- **TASK OBJECTIVE**: Please quote every one of the items below word for word, omitting the pictures.

- **DATASET EXCERPTS**:
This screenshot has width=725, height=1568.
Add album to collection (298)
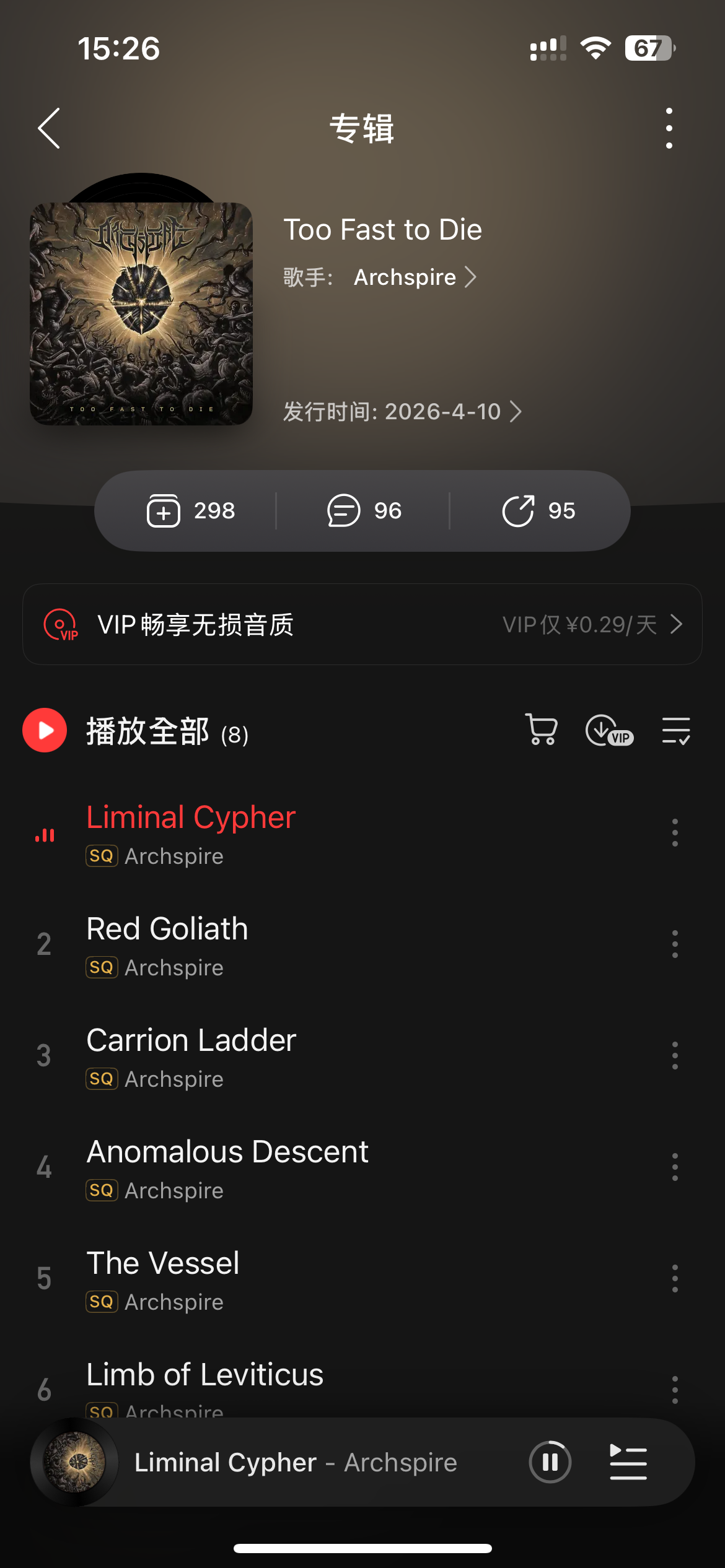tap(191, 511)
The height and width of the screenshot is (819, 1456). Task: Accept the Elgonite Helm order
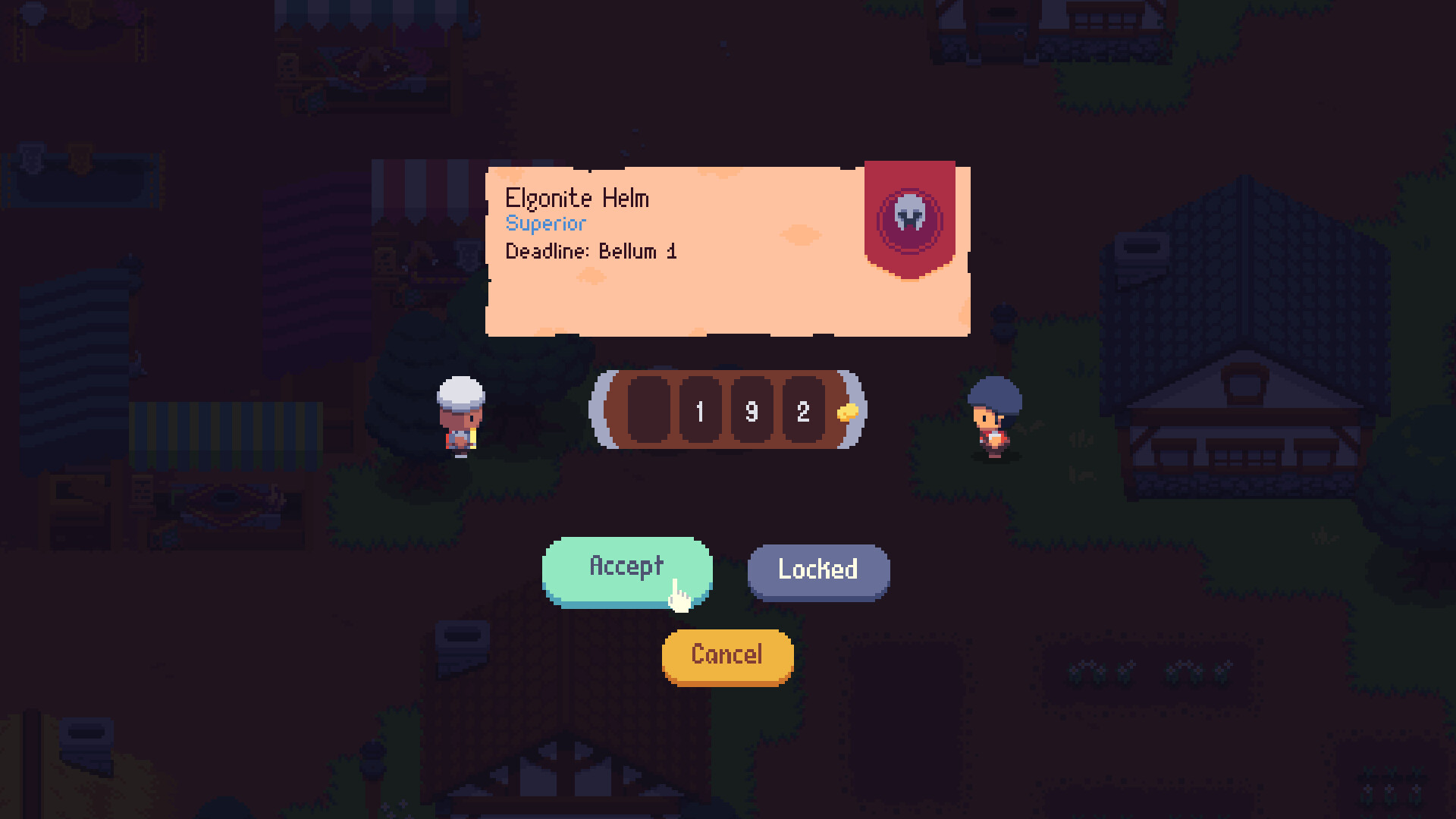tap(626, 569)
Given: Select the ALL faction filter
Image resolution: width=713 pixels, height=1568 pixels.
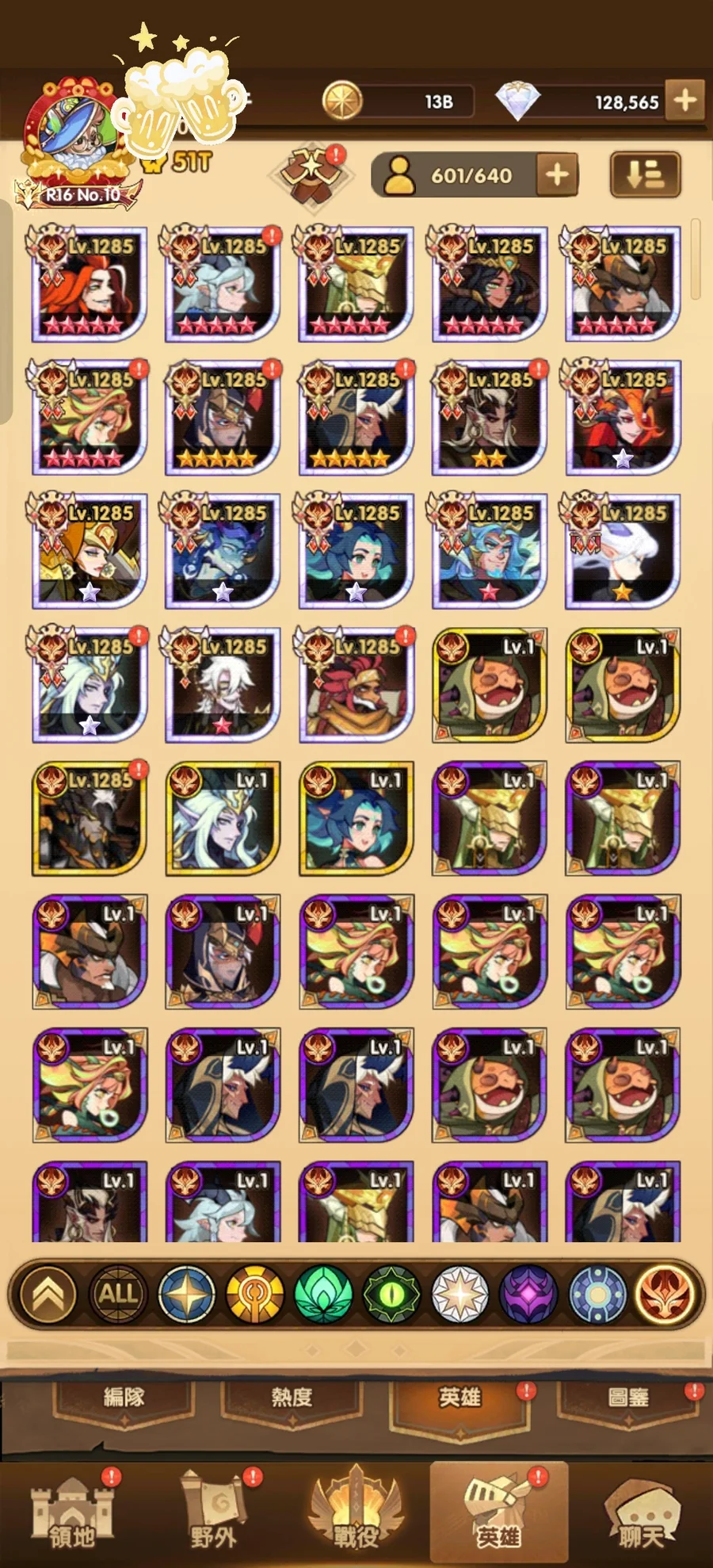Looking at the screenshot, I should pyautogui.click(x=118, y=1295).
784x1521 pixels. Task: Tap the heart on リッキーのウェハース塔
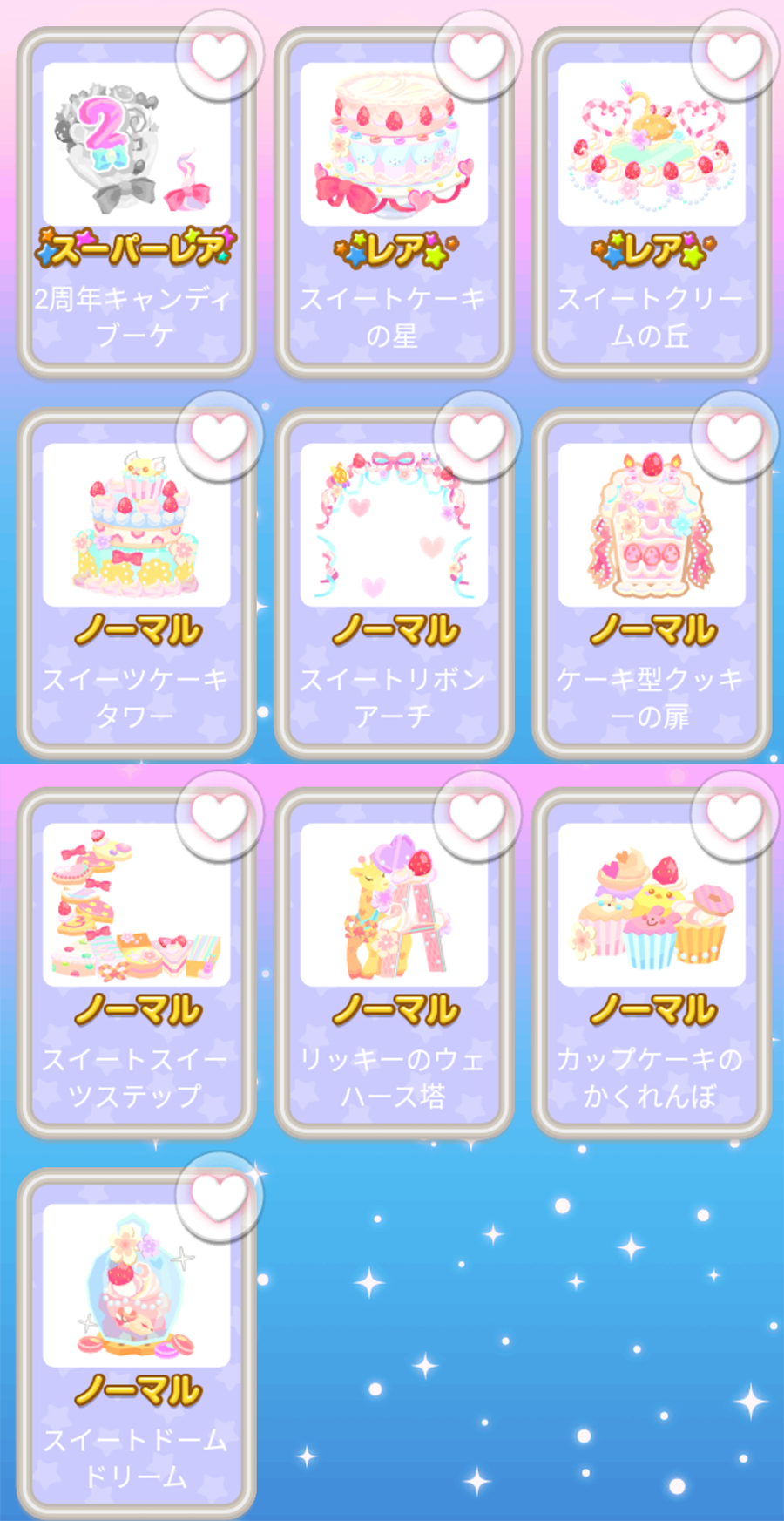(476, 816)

- **WRITTEN RESPONSE**:
This screenshot has width=725, height=1568.
Add album to collection (298)
tap(191, 511)
The height and width of the screenshot is (819, 1456). Task: Accept the Elgonite Helm order
tap(626, 569)
Given: Select the ALL faction filter
Image resolution: width=713 pixels, height=1568 pixels.
Looking at the screenshot, I should pyautogui.click(x=118, y=1295).
784x1521 pixels. Task: Tap the heart on リッキーのウェハース塔
(476, 816)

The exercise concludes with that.